You're certainly right about the need for repentance. That's true for every human being, not just for Southerners, not just for whites, not just for people of the United States.
Although I'm sure they're out there, I don't think I've ever met a Christian who thought slavery was good. Obviously, it was immoral. But the War Between the States was not simply a matter of the slave-holding South versus the liberty-loving North. How could that be the case when the Union was the home of four slave states (Delaware, Maryland, Kentucky, and Missouri)? I can't speak for Mr. Wilson's overall message (I hadn't heard of the man before today), but based on the quote you give here, he is in fact correct about the larger issues involved in the war.
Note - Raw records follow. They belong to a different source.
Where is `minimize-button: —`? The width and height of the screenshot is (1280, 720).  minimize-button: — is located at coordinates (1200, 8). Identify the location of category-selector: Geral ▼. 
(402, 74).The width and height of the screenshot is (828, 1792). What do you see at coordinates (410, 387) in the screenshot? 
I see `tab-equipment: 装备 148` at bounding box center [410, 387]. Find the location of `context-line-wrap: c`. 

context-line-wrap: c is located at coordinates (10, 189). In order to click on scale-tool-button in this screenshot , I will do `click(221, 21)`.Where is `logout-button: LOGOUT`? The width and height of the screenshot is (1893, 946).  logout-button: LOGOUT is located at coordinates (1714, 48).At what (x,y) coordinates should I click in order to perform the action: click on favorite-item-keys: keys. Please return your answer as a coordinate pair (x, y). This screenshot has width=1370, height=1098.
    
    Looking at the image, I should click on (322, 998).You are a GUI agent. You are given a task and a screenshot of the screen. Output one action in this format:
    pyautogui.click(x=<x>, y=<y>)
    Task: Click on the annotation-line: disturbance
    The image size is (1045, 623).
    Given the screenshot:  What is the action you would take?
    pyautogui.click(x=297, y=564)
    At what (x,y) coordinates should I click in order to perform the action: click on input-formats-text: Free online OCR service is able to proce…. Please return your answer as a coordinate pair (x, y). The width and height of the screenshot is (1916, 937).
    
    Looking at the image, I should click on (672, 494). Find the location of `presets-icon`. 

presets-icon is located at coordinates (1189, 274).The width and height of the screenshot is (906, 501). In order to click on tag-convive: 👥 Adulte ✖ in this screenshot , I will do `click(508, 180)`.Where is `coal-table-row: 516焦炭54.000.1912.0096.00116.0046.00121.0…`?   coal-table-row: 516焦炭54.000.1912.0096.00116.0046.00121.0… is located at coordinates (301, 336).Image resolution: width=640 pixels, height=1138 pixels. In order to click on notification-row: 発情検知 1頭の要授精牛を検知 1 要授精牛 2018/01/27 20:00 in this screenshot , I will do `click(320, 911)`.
As much as we like to paint the past in simple colors of black and white, life was as muddled gray in those days as it is in ours. One side, perhaps, was a darker shade of gray than the other, but neither was white as snow.
All my life I have met arrogant Northerners who thought themselves superior to Southerners simply because some of our great-great-great-great granddaddies owned slaves, and because their great-great-great-great grandpappies beat ours in the war. Repentance is in order for human arrogance wherever it appears--whether among those who think themselves superior because of their skin color, or because of their region of the country.
Peace.
Thanks for your comment Milton. The problem is that I see certain elements in the Christian church rewriting history to suit them. This is not a screed against the Old South, but against today's history-rewriting evangelicals. Just want to do honor to the facts and learn the lessons we ought to be learning.
Hey maco. A little bit of both, maybe? (You haven't been dressing up the Old South, have you?) :-)
So, I didn't see a definition of racism in this post. I don't disagree with the central tenet of your article. In fact, unlike Confederate apologists, I actually do believe that the South was wrong legally, in addition to losing the war. But in the discussion we had the other night, you suggested that we don't need to ask ourselves *whether* we are racist, but we need to ask ourselves *how* racist we are if we fail to accept that slavery is the central conflict of the Civil War. This is why I would like to see "racism" defined. It's a word that seems to have as many definitions as there are people. I'm curious what you mean by "racist" in this context. Note that even Wiki's article (Wiki is consistently leftist on almost any political/historical entry) acknowledges that the Civil War has not always been understood primarily in terms of slavery.